DOCUMENT:

[Start]

I saw somewhere that *ns* isn't bound during AOT compilation but I'm wondering if that's true. In particular, def's docstring says: > Creates and interns a global var with the name > of symbol in the current namespace (*ns*) or locates such a var if So I guess it must be set? The compiler seems to be setting *ns* here: https://github.com/clojure/clojure/blob/master/src/jvm/clojure/lang/Compiler.java#L7696 (called here: https://github.com/clojure/clojure/blob/master/src/jvm/clojure/lang/Compiler.java#L7875) My use case is that I want to automatically define vars based on their "definitions" in a hashmap instead of manually calling def. I wanted to use (intern *ns* ... for that purpose Something like:

(def config-keys {:key1 {} :key2 {}})
(defn- intern-config-var [[config-key _]]
  (intern *ns*
          (symbol (name config-key))
          (read-env config-key)))
(run! intern-config-var config-keys)
which should produce vars key1, key2, etc.

seancorfield05:07:39

A common trick is to have (def my-ns *ns*) at the top of the namespace and then use my-ns subsequently.

seancorfield05:07:56

That way my-ns is defined to be the actual namespace (at load/compile time) rather than whatever *ns* is bound to at run time.

jumar05:07:33

So given that I'm calling this immediately (the last line) as a top-level form there shouldn't be any difference, right? When would this be a problem? If intern-config-var was public and called from another ns?

[End]

RAW RECORDS:
[Start]

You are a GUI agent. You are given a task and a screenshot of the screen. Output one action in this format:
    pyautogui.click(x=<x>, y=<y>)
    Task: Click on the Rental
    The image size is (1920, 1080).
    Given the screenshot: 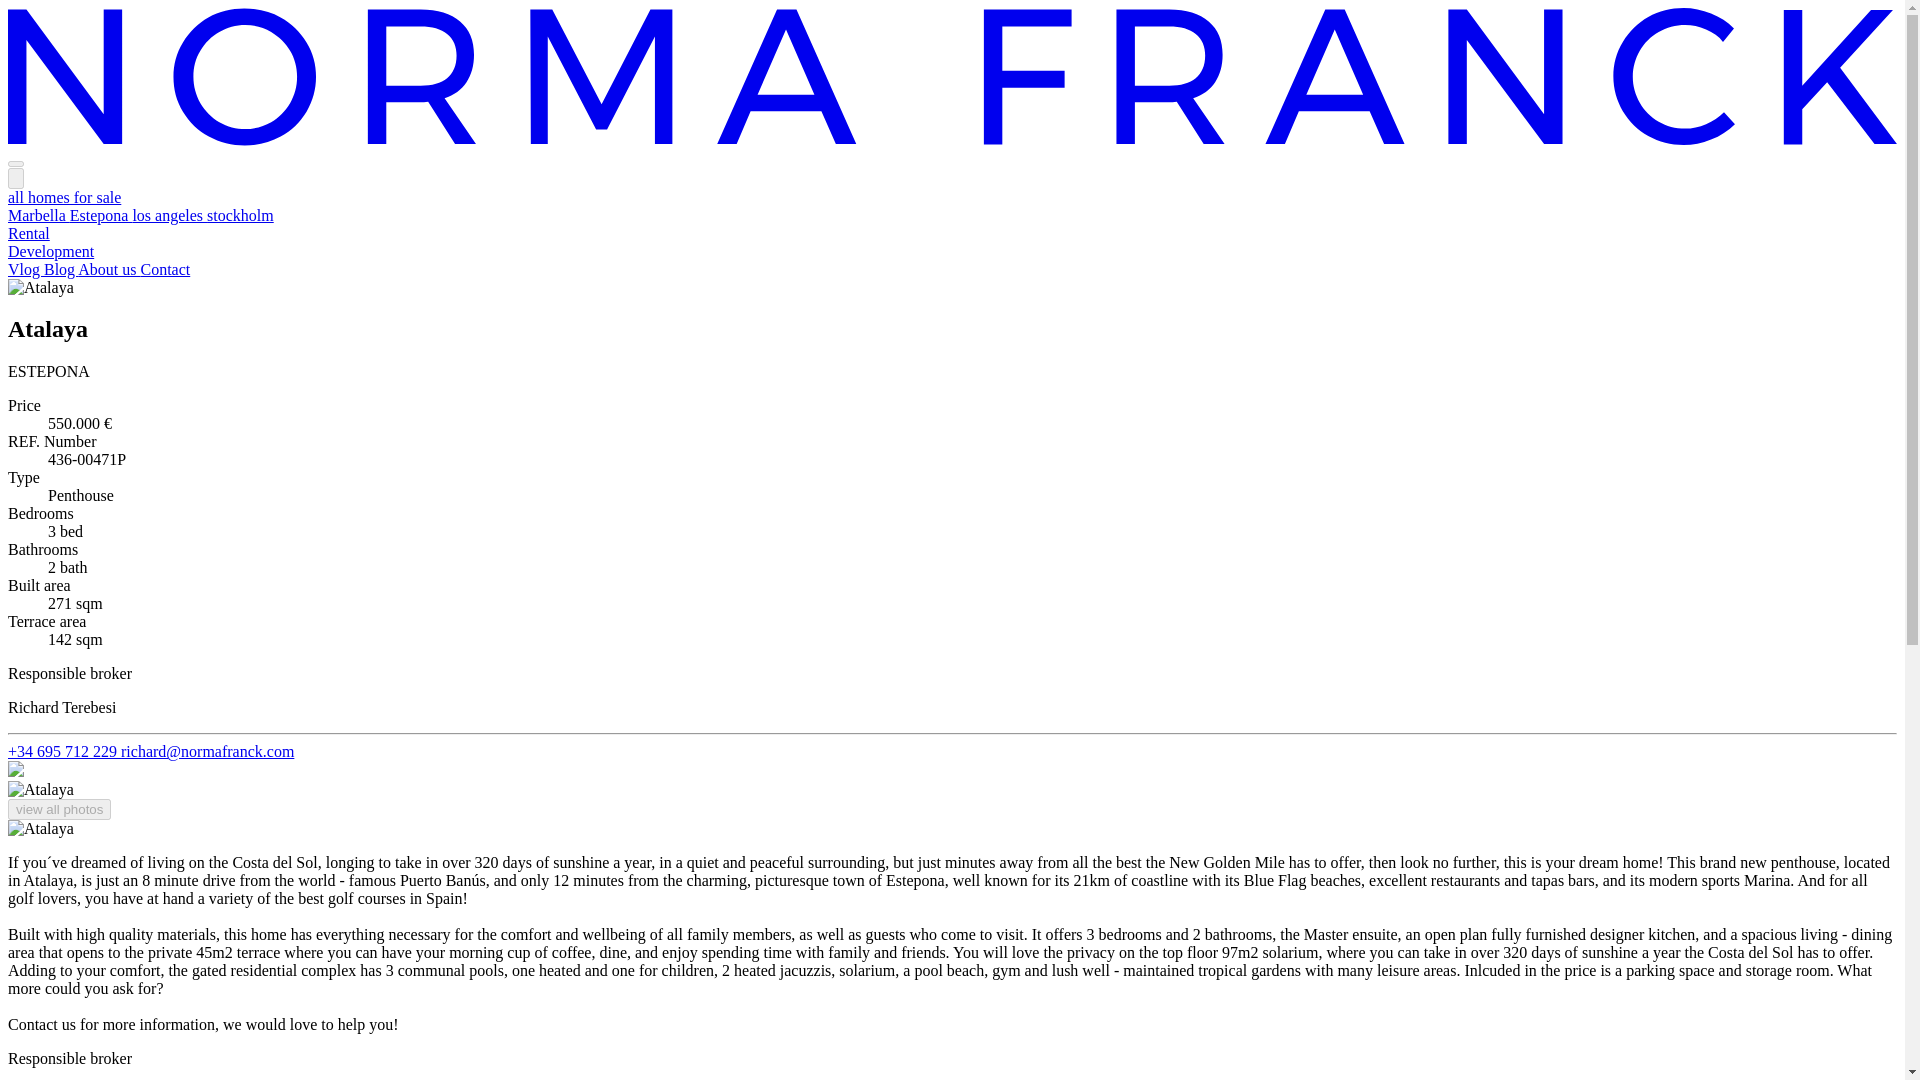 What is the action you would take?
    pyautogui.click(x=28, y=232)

[End]
[Start]

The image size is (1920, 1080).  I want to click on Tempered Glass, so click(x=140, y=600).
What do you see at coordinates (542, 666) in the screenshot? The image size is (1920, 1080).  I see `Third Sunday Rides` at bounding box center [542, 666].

[End]
[Start]

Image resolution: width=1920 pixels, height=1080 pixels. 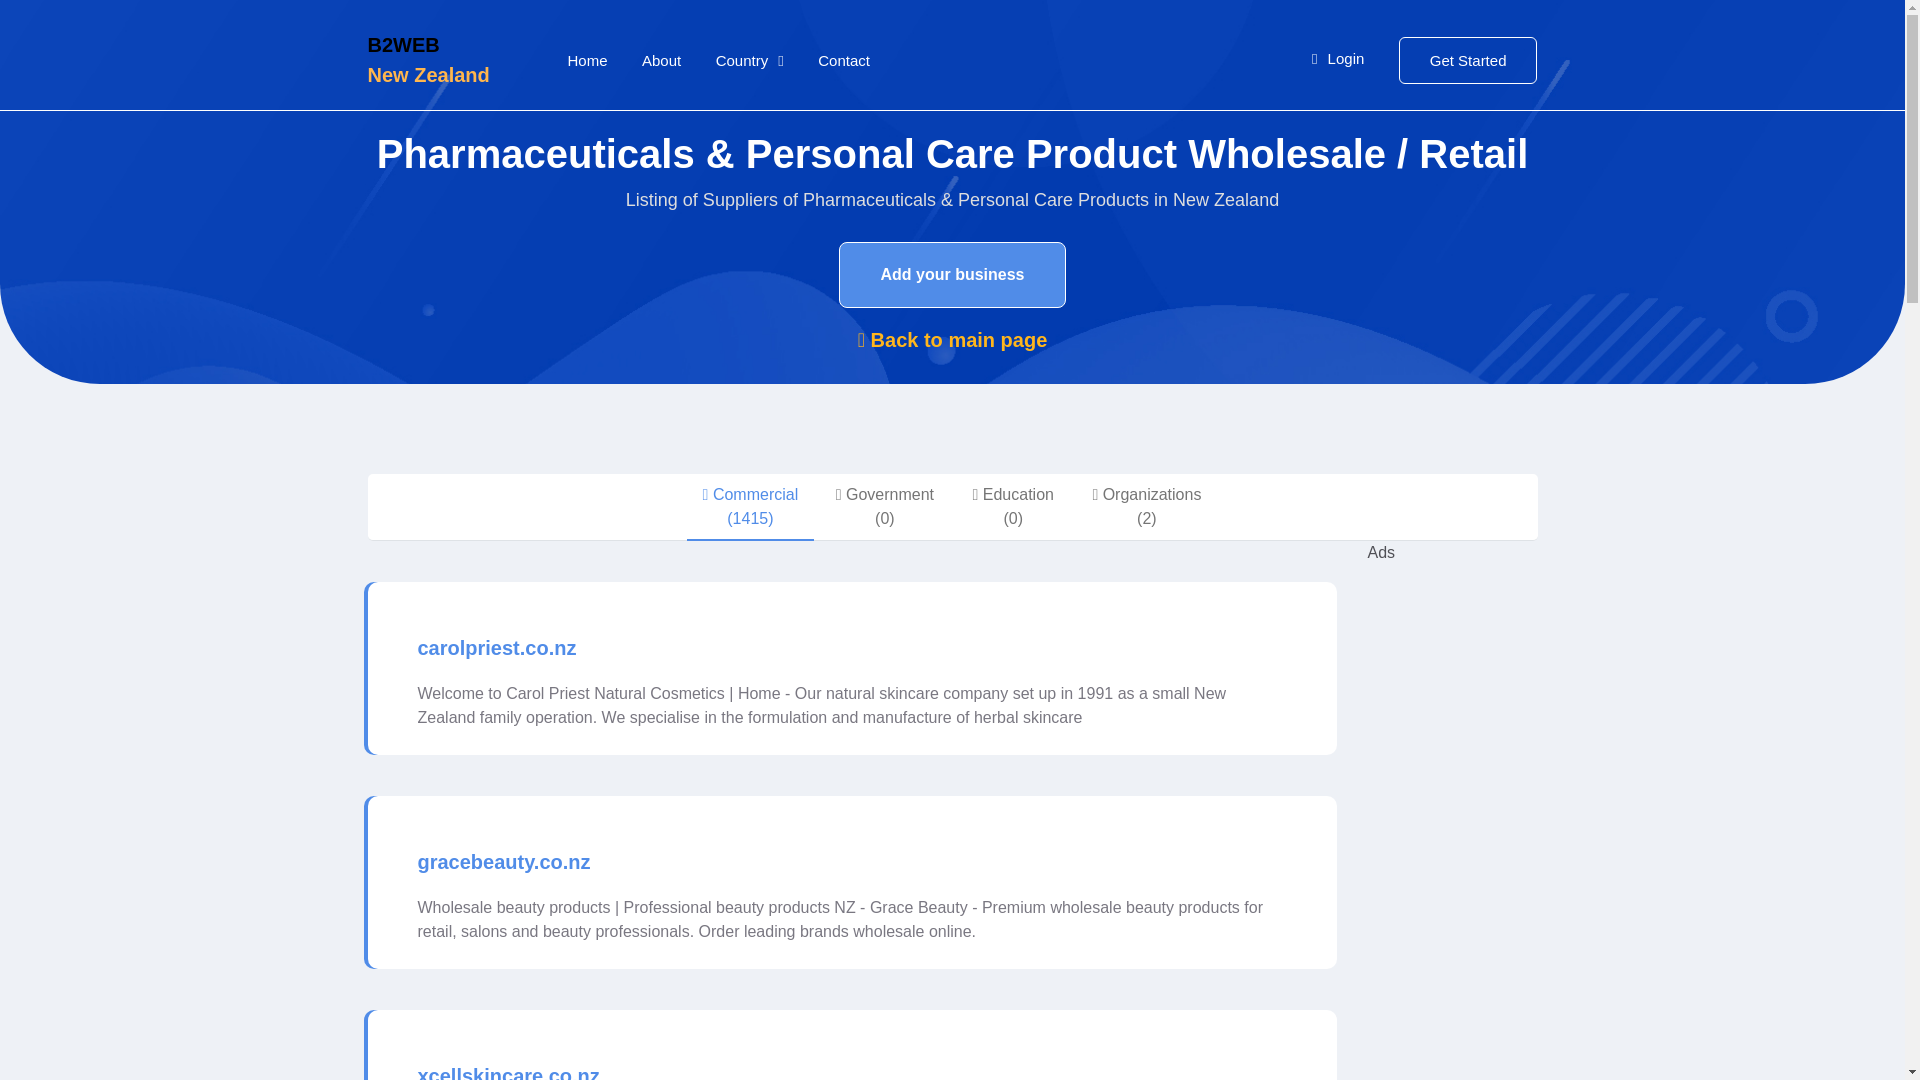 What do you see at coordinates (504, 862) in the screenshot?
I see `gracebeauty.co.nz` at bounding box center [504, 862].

[End]

REQUEST: Continue the Clojure discussion about how *ns* is bound during AOT compilation, starting right after its last message.

TASK RESULT:
hiredman06:07:49

*ns* is always set during compilation

hiredman06:07:18

The tricky thing is compilation and runtime are interleaved in such a way that people often expect *ns* to have the same value at runtime as it has at compile time, which is basically only the case in the repl

hiredman06:07:15

Your use case is likely fine

👍 3
vemv06:07:49

Maybe not clojure-specific, but anyone has a clever trick for caching Maven dependencies that will survive unrelated changes to project.clj / deps.edn?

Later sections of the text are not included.